JERUSALEM — A leader of Indonesia's largest Muslim organization is visiting Israel this week, braving angry protests at home in order to spread what he calls a message of interfaith compassion.
Yahya Staquf, secretary general of the 60 million member Nahdlatul Ulama, is in Israel as a guest of the American Jewish Committee, a U.S. advocacy group holding a major conference in Jerusalem.
Indonesia, the world's largest Muslim country, does not have diplomatic relations with Israel, and support for the Palestinians there is strong. Staquf's presence has triggered angry reactions, as seen on Indonesian social media.
But in an interview, Staquf said he remains committed to the visit and hopes the controversy can bring more attention to his message of tolerance.
"Some people here are amazed by my decision to come, because they think it must be dangerous for this man to come, thinking that many, many Muslims must be threatening him with death or something," Staquf told the Associated Press on Monday.
Earlier this week, Staquf addressed the American Jewish Committee's conference, appearing alongside a rabbi in his discussion. His schedule also includes meetings at Israel's Hebrew University, and talks with local Jewish, Christian and Muslim leaders as well. There were no meetings with Israeli politicians listed on his schedule.
Staquf said the Israeli-Palestinian conflict is not the sole focus of his trip. Instead, he looks at interfaith cooperation as a basis for solving many conflicts, including in Myanmar, where 700,000 Rohingya Muslims have fled persecution by the country's security forces to Bangladesh.

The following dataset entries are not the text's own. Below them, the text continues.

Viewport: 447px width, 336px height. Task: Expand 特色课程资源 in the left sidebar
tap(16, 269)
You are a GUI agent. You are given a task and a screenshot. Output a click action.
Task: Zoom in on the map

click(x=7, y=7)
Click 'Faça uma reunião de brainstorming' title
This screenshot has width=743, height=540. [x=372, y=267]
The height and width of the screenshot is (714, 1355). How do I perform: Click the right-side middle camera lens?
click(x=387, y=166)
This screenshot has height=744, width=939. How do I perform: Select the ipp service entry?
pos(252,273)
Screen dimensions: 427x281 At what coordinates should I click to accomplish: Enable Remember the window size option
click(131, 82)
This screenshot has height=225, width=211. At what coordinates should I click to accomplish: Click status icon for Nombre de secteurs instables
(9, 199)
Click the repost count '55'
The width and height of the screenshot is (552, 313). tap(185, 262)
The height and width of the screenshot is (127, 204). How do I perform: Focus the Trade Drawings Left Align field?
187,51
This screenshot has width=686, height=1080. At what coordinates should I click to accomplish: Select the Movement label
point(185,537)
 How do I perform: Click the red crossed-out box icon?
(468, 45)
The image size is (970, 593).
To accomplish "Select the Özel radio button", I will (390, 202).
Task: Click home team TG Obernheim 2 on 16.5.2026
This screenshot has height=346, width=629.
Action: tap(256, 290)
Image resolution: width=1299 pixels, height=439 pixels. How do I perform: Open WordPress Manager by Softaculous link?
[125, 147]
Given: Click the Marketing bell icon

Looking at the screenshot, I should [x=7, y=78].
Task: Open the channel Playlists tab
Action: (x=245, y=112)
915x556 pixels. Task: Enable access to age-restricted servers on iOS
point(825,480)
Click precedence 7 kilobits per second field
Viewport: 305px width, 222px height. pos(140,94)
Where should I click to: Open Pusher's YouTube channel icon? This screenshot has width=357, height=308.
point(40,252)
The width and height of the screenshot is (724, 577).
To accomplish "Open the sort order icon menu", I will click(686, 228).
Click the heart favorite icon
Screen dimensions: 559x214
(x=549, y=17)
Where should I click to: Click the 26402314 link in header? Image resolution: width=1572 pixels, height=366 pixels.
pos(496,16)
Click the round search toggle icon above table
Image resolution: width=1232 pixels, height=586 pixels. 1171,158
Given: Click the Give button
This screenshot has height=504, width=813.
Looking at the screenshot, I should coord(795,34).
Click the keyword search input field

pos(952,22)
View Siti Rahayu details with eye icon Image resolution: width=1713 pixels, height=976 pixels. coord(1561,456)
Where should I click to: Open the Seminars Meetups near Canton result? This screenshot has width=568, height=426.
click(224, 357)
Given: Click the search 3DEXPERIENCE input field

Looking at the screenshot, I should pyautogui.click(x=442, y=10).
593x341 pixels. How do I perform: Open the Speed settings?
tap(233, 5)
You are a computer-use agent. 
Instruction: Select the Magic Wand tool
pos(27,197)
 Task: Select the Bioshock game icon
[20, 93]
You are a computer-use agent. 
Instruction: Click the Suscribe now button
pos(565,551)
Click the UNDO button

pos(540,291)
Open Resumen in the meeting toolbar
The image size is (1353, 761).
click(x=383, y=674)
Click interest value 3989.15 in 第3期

But Staquf remains aware of the "magnitude" of the Israeli-Palestinian conflict.
"We are facing a civilizational problem here, and it is related to religions," Staquf said. "As Muslims, we want to do our part related to our religion."
Staquf says he has identified portions of Islam that he considers problematic, including how Muslims interact with non-Muslims. He says there needs to be "a new discourse" to recognize that Muslims and non-Muslims are equal and should be able to coexist peacefully.
"These elements are problematic because they are not compatible anymore with the current reality of our civilization," he said.
In Indonesia, Twitter and Facebook have been filled with negative comments about the visit. Many are upset about the situation in Gaza, where over 120 Palestinians have been killed during protests along the Israeli border over the past two months. Israel accuses Gaza's militant Hamas rulers of using demonstrators as human shields while trying to carry out attacks and says it is defending its sovereign border and communities nearby.
A montage of Staquf's photo, and the Israeli and NU flags, has gone viral online. It is captioned: "When Muslims are wounded by an Israeli attack, the NU representative goes to Israel. This visit is a form of recognition of the state of Israel, hurting the hearts of Muslims and Palestinians."
Taufiqulhadi, a member of parliament from the National Democratic Party, one of the parties in the government coalition, said "the majority of Indonesians" do not want diplomatic relations with Israel.
In a letter to Indonesia's foreign minister that was published online, Staquf said the government could "deny" his actions if deemed harmful to state interests. "But if there is a 'benefit,' let's follow it up to be a real advantage."